French President Francois Hollande on Saturday during the France-Africa summit in Mali said that the Gambian presidential election results must be respected.
Leaders and officials from some 30 African countries gathered in the capital Bamako on Saturday for the start of the 27th Africa-France summit, which focused mainly on security and development to reduce the migration flows into Europe.
After the summit, Hollande and ECOWAS leaders met with Gambia President-Elect Adama Barrow.
Finally, we discussed specific situations, particularly what is happening in Gambia. Elections were held that were considered credible and transparent.
Halland said the idea of the meeting was for the ECOWAS to meet in parallel with the summit to reinforce the result.
“Finally, we discussed specific situations, particularly what is happening in Gambia. Elections were held that were considered credible and transparent, and therefore the election result must be respected.
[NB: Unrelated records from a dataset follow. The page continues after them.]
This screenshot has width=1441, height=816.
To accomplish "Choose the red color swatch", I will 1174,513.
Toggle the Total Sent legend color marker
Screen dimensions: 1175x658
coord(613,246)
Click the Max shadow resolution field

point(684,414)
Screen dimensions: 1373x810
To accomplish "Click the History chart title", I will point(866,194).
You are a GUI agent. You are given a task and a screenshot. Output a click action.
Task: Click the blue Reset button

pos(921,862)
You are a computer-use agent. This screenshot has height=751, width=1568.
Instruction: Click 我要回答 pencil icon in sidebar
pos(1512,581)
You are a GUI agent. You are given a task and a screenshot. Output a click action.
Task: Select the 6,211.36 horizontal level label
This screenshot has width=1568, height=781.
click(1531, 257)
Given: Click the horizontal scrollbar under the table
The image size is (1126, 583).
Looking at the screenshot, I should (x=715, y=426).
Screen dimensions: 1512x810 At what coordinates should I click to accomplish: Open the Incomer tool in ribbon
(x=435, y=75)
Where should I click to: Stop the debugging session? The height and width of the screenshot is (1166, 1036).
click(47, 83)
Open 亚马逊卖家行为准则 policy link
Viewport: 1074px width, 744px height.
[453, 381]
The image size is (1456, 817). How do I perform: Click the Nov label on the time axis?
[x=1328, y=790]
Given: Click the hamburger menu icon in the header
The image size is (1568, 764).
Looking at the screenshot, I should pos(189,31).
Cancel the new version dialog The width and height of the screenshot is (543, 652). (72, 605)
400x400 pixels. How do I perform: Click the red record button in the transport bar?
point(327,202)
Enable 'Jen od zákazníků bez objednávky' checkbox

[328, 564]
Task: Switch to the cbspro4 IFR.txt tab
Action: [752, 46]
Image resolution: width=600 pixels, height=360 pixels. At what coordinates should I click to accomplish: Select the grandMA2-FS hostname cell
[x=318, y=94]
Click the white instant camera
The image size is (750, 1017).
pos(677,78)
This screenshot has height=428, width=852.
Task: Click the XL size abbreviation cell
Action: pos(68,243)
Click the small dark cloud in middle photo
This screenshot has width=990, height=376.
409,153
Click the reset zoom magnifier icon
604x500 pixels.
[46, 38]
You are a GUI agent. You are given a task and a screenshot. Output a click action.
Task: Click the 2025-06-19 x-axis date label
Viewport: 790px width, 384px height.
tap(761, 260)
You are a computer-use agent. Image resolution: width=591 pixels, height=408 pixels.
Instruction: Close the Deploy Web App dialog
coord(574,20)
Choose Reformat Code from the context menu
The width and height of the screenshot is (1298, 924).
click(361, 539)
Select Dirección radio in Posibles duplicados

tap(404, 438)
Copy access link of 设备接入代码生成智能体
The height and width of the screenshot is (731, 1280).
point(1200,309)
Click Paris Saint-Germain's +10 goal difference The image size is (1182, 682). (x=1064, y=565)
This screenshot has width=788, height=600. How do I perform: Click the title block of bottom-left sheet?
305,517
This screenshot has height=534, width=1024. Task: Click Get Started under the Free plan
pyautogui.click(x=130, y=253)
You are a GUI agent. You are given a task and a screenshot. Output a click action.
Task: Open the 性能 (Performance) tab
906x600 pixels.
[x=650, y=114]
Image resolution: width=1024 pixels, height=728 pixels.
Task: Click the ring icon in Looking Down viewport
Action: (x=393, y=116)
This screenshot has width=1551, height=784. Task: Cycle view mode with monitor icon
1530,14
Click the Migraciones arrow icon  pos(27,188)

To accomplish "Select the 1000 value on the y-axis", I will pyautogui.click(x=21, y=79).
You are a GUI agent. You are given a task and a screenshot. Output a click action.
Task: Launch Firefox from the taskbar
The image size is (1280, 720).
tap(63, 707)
You have seen that the President-Elect was welcomed at this summit and everything must be done so that on January 18, or on January 19, he is able to effectively take up his new role,” he” added.
The Gambia’s President Yahya Jammeh, whose authoritarian rule began after a 1994 coup, lost the December 1 election to businessman Barrow by a slim margin.
He initially conceded defeat, but a week later, contested the results and called for another poll. He now refuses to give up power, but Mali President Ibrahim Boubacar Keita hopes that Jammeh will change his mind come the day his mandate officially ends.
“We laid down our fort. We have, by common accord, received President Barrow here, which is a de facto recognition, and on the 19th (of January, the day Barrow is to be sworn in), I dare to hope that proverbial African wisdom will inspire our brother Yahya,” said Keita.
The question of whether Gambia can install Barrow as president is seen as a test case for African democracy in a region accustomed to coups and autocratic rule.
President Yahya Jammeh’s mandate runs out on January 18, after which Barrow plans to be sworn in.